When working with strings, we often need to extract substrings.
For example, if a string contains a phone number, we may want to extract the area
code. In this lecture, I'll introduce two
techniques, indexing and slicing, and we'll use those to extract substrings of
the strings we're working with. In this lecture, we'll use the string
learn to program as our running example. Each character of a string has an index
which, which is it's position in the string.
So, the string at index zero, indicated using this bracket notation, is the L.
At index one of the string, we have an e. At index two, is the first a.
Notice that zero is the first position, not one.
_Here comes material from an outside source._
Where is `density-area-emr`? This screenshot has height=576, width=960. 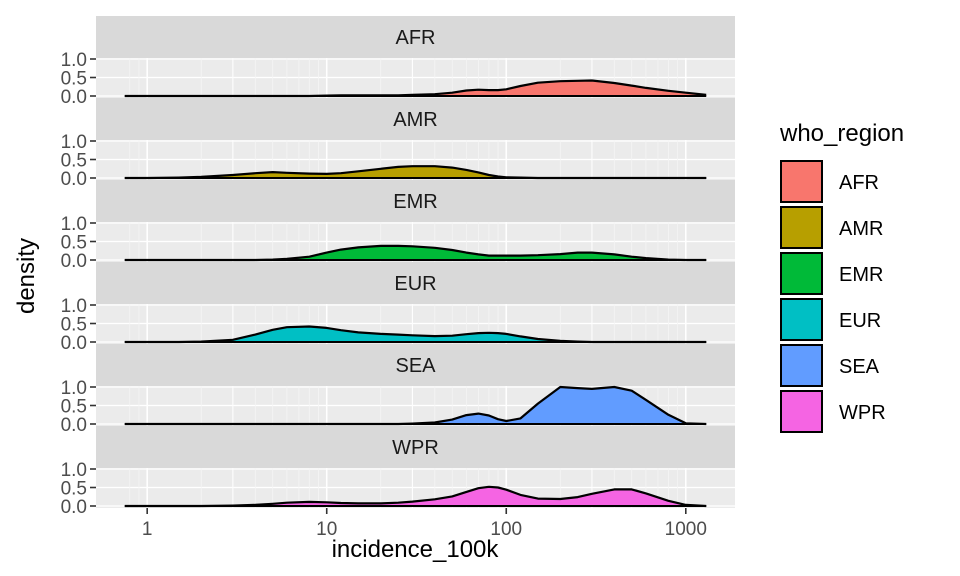
density-area-emr is located at coordinates (416, 252).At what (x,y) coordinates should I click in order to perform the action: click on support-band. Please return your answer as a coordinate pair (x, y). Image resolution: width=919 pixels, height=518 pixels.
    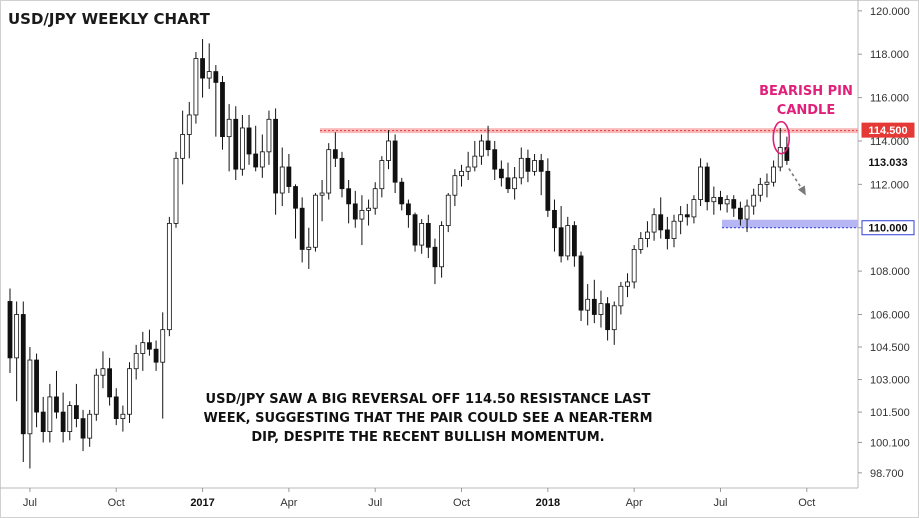
    Looking at the image, I should click on (790, 224).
We start counting from zero. We can also use negative indices to count
from the end, or from the right hand side of the string.
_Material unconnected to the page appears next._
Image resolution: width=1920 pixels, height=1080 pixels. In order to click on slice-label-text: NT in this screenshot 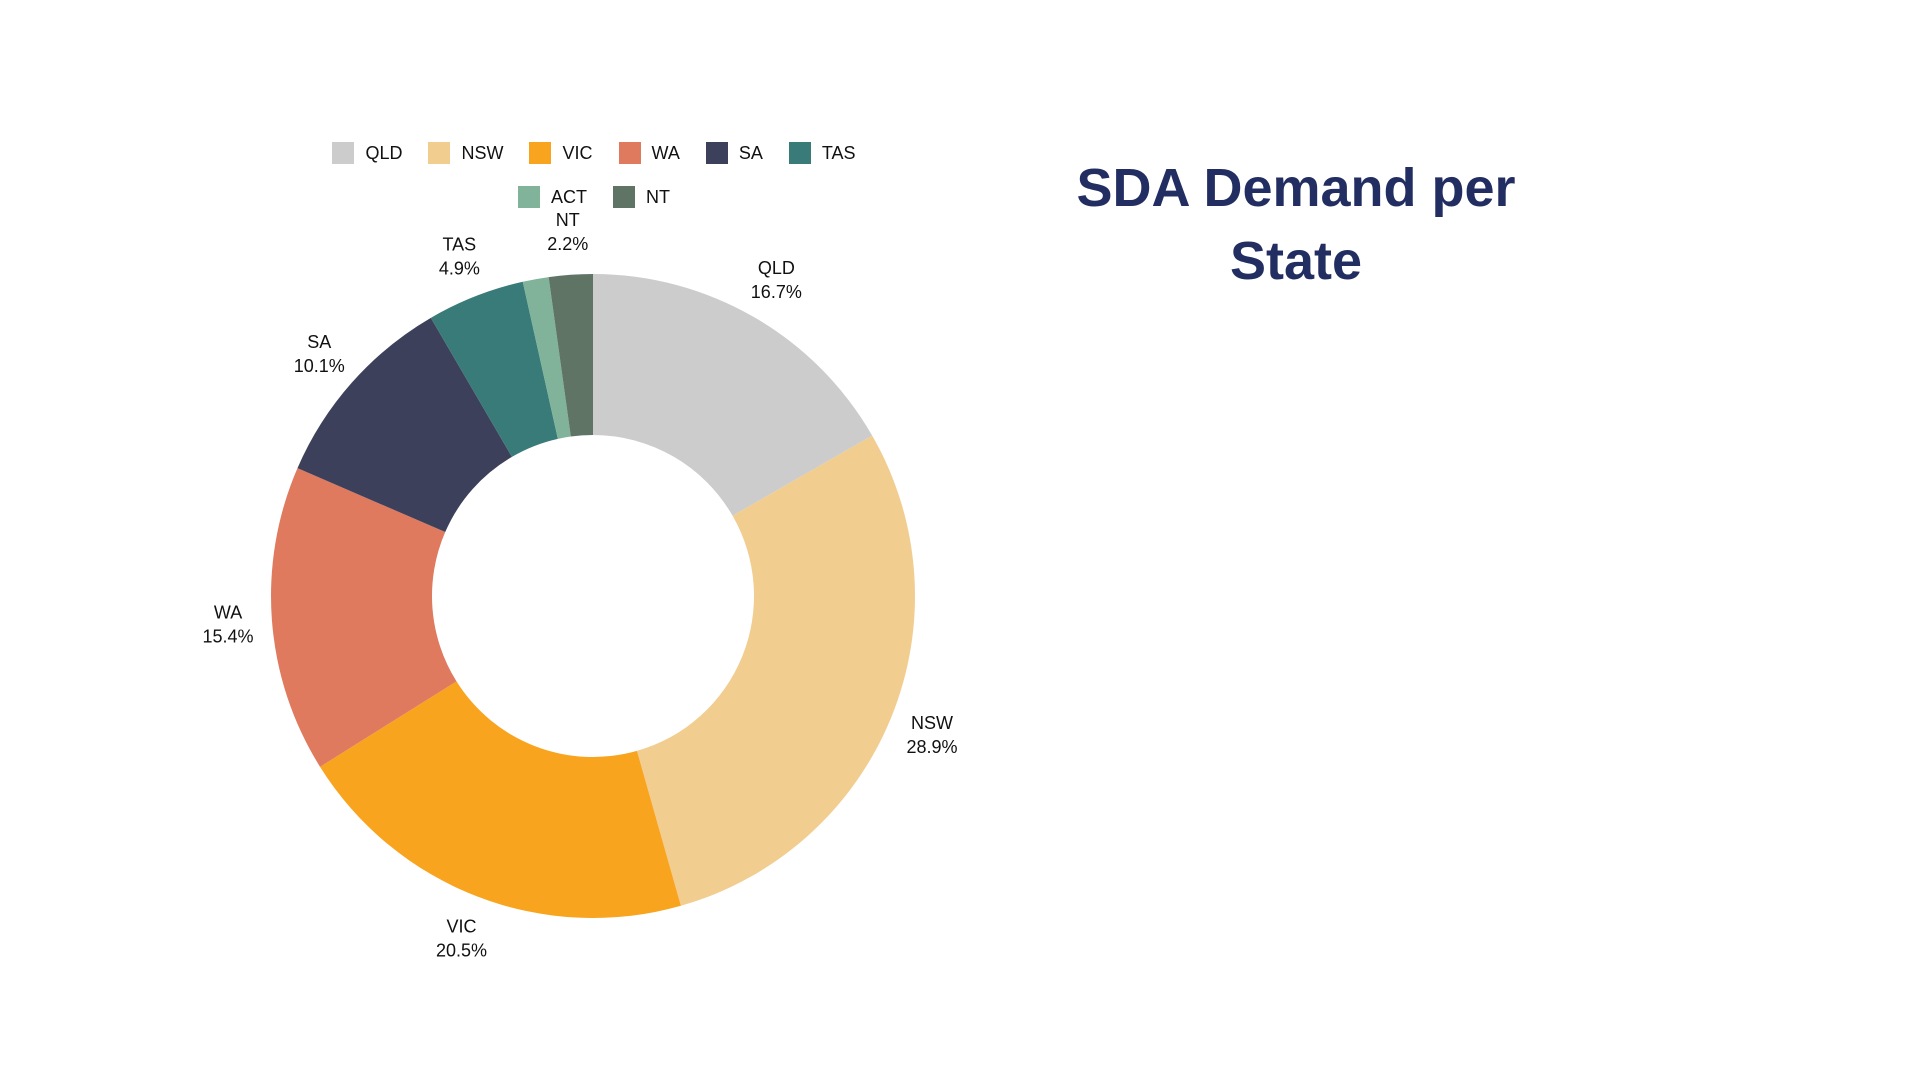, I will do `click(568, 220)`.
So, the string at -one is the m. At -two is the last a,
At -three is the r, the last r. So, once we've seen using an index, we can
extract parts of the string one character at a time. But, we can extract more than
one character using an approach called slicing.
With slicing, we provide a start index followed by a colon, followed by an end
index and that gives us a substring from the start index up to, but not including
the ending index. For example, we can get this string from
position zero, index zero up to, but not including index five, and that gives us
the string Learn. From index six up to, but not including
eight, is the to. And, from index nine up to sixteen, is the
word Program, string Program. Sixteen is equal to the length of the
string. So, an alternative would be to start at
index nine but go up to len of s. Len is a built in function that returns
the length of the string, so this expression is equivalent to the one above.
Another alternative would be to go from nine, put the pole in, and omit the ending
index. In which case, the default is to go to the
end of the string, so this is also equivalent to the two expressions above.